March 14, 2006

Corsican Brined Pork Chops


Corsican Brined Pork Chops
from The Slow Mediterranean Kitchen by Paula Wolfert

1/8 cup kosher salt
1 1/2 TBSP sugar
1/2 tsp dried thyme
1/2 tsp crushed juniper berries
1/4 tsp ground coriander
1/4 tsp cracked black peppercorns
1/8 tsp dried sage
1 bay leaf, crumbled
2 center cut pork chops
3/4 TBSP olive oil
freshly ground pepper
1/2 cup chicken stock
1 TBSP vermouth
1/2 cup tomato sauce
1/8 cup orange juice
1/2 tsp garlic, minced
2 tsp finely slivered fresh basil

In a large bowl or container, combine salt with sugar and 1/2 cup hot water; stir until dissolved. Add 2 cups cold water, the thyme, juniper berries, coriander, peppercorns, sage, and bay leaf. Put the chops in the brine, cover and refrigerate for 24 to 48 hours.

Drain the pork chops. Pick any whole spices off the meat and discard. Pat the chops dry with paper towels.
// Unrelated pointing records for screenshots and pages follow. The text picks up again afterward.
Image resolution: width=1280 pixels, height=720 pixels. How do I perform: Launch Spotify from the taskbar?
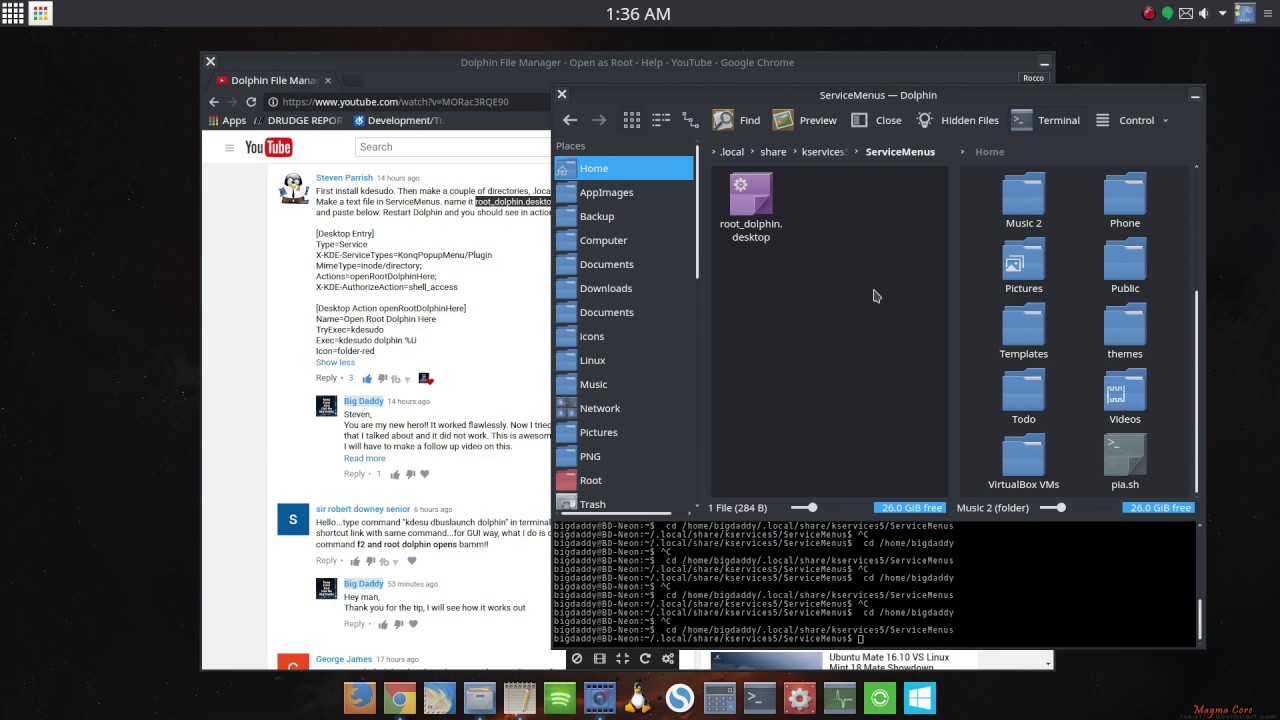click(x=559, y=697)
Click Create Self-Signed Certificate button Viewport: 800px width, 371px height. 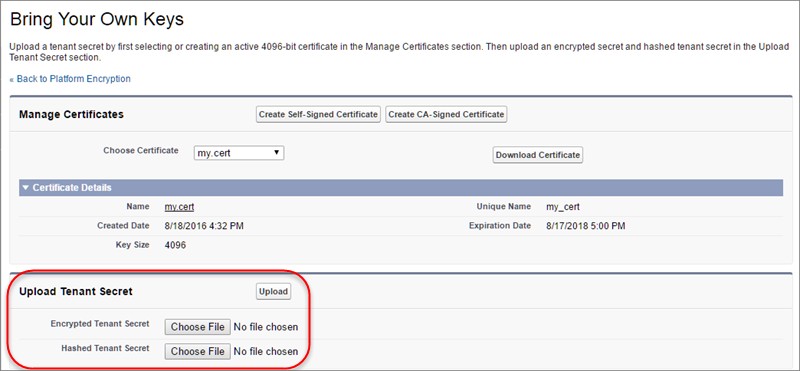(x=318, y=114)
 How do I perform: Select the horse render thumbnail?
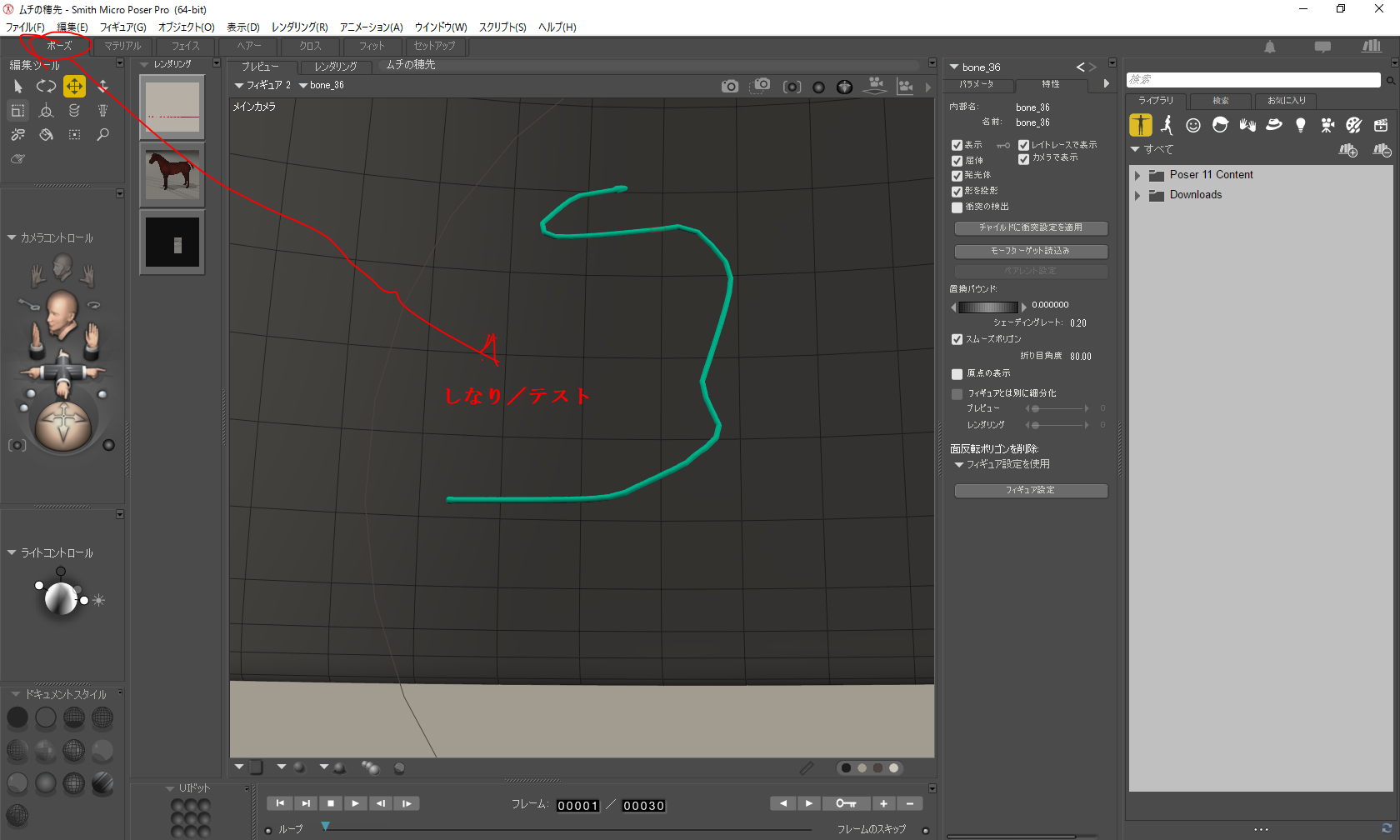[172, 173]
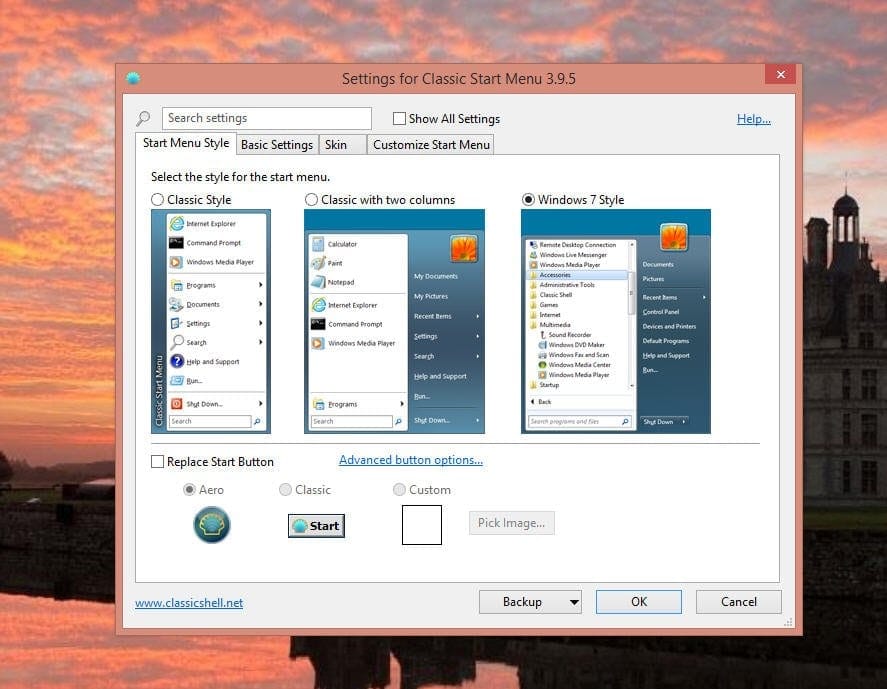This screenshot has width=887, height=689.
Task: Click the Classic with two columns preview
Action: pos(394,321)
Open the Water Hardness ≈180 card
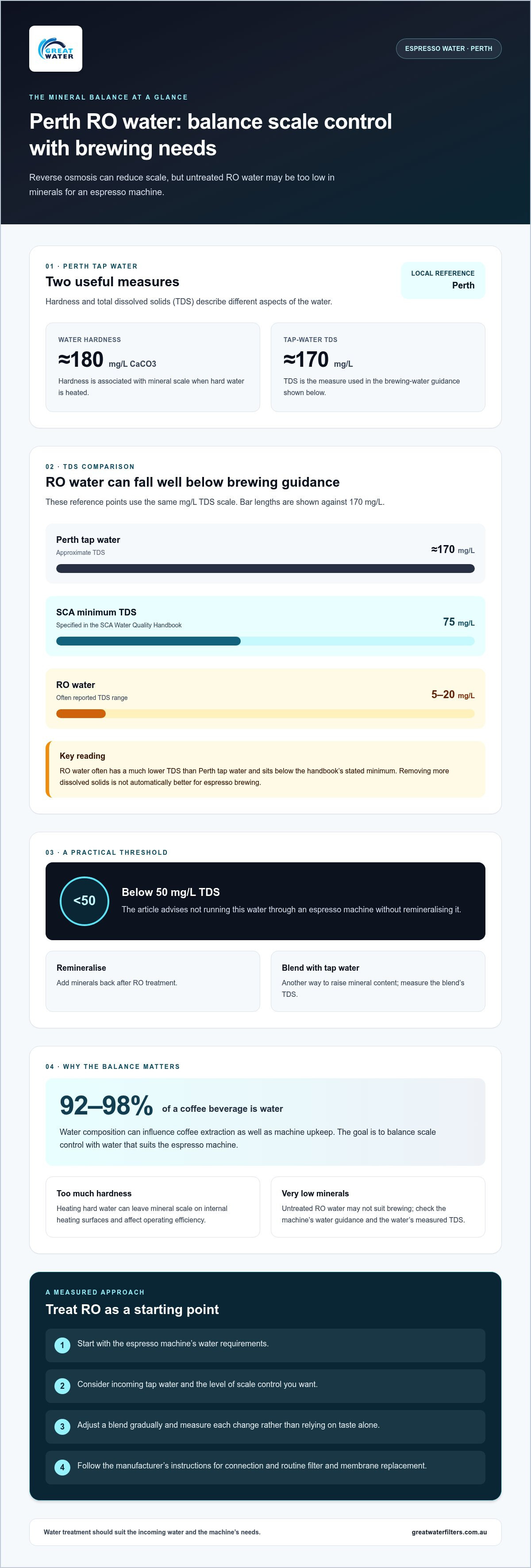Image resolution: width=531 pixels, height=1568 pixels. point(152,367)
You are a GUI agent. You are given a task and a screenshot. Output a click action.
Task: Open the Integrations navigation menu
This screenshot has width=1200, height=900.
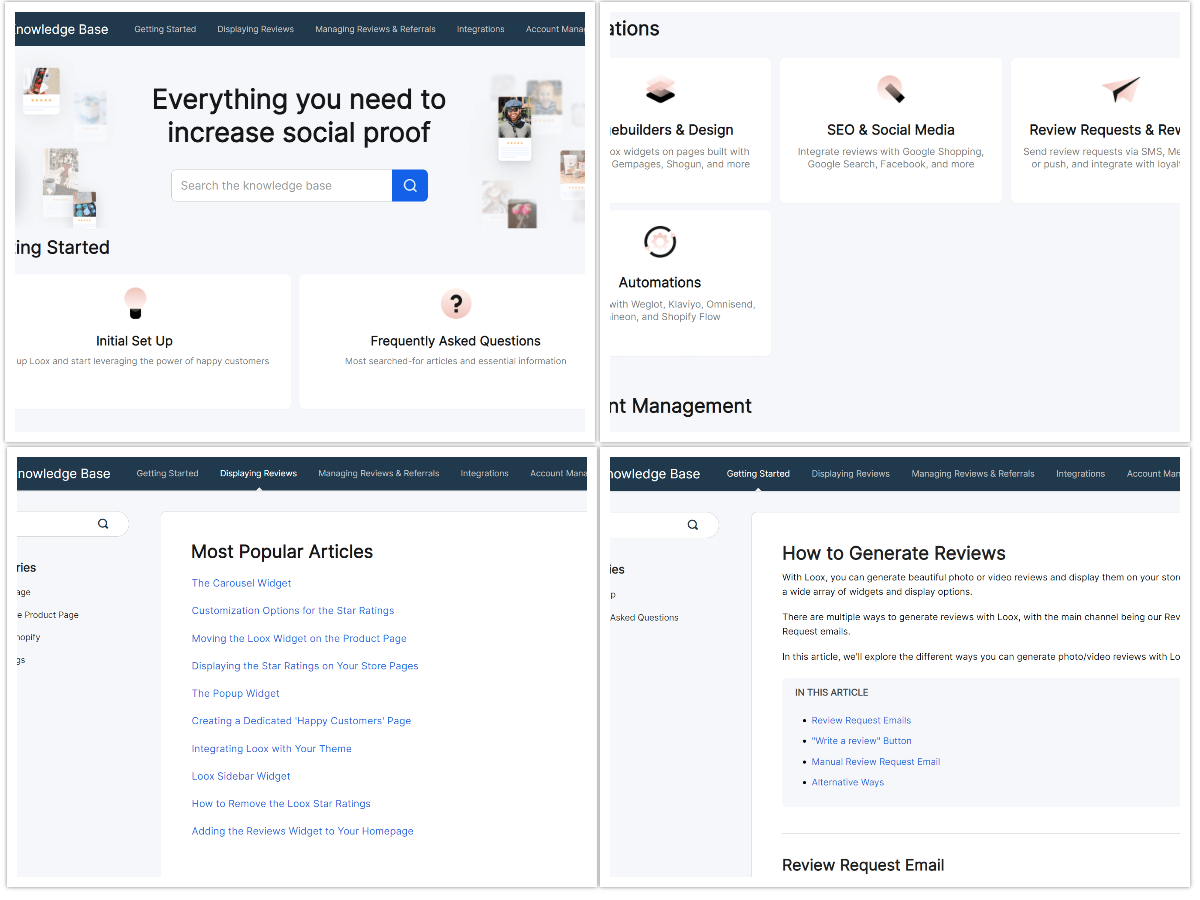[480, 29]
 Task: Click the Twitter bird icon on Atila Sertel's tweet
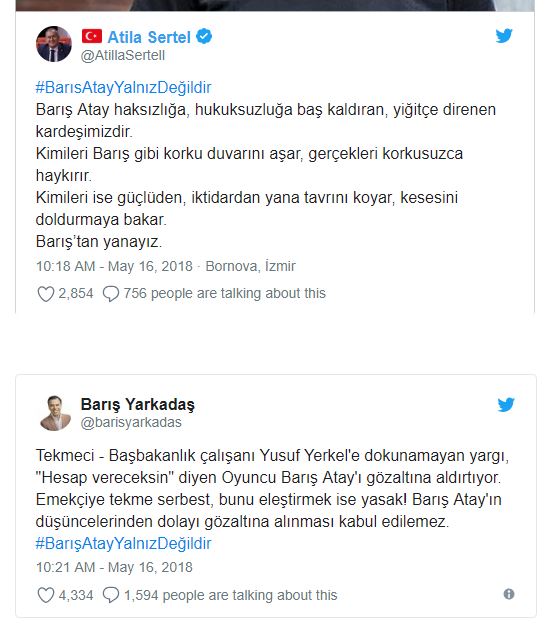(504, 36)
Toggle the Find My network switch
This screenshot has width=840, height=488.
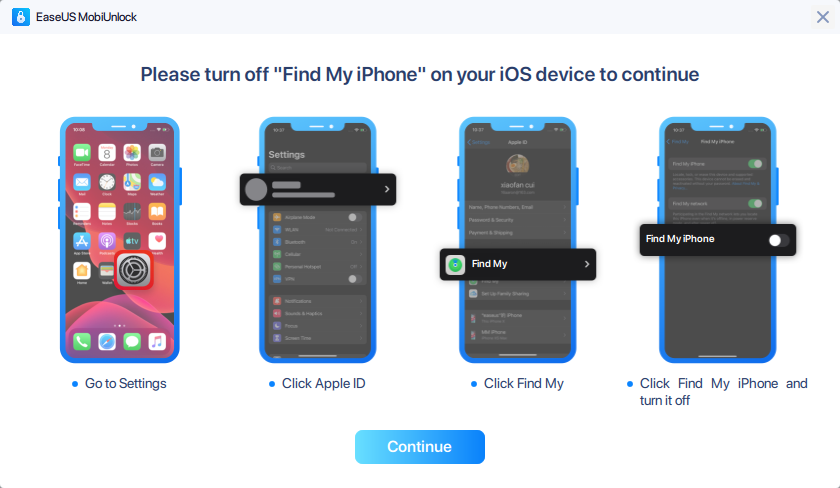click(755, 204)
Heat the olive oil in a large, deep nonstick or black cast-iron skillet until it shimmers. Add the pork chops and cook over high heat, turning once, until browned, about 3 minutes per side. Transfer the chops to a plate and season with pepper.

Pour off any fat from the skillet. Add the chicken stock and vermouth and bring to a boil, scraping up any brown bits from the bottom of the pan. Boil until the liquid is reduced by half, about 3 minutes. Add the tomato sauce, orange juice, and garlic and simmer 5 minutes.

Return the pork chops to the skillet, turn to coat with the sauce, and bring to a boil. Cover tightly, reduce the heat to low, and simmer until the pork is tender and fully cooked through, about 10 minutes. Transfer the chops to a platter, cover, and keep warm.

Boil remaining sauce over high heat until the liquid is reduced to about a cup. Stir in the basil and pour the sauce over the chops.

Notes: My version is just a teensy bit altered from the one in the cookbook. I completely left out the olives, and used ground coriander instead of seeds as well as vermouth in place of white wine. But I did get to try out juniper berries for the first time. My only note would be to check the proportion of salt and sugar in other brine solutions as this was just a tad saliter than I wanted it to be. Otherwise, it tasted great and I want to be sure to use this cookbook more in the future.

Posted by Jennifer at March 14, 2006 8:51 AM | TrackBack
Comments

This really was delicious, with very tender pork and a complex blend of flavors. And if it was a bit less salty it would have been even better. I'll hope to have this one again someday.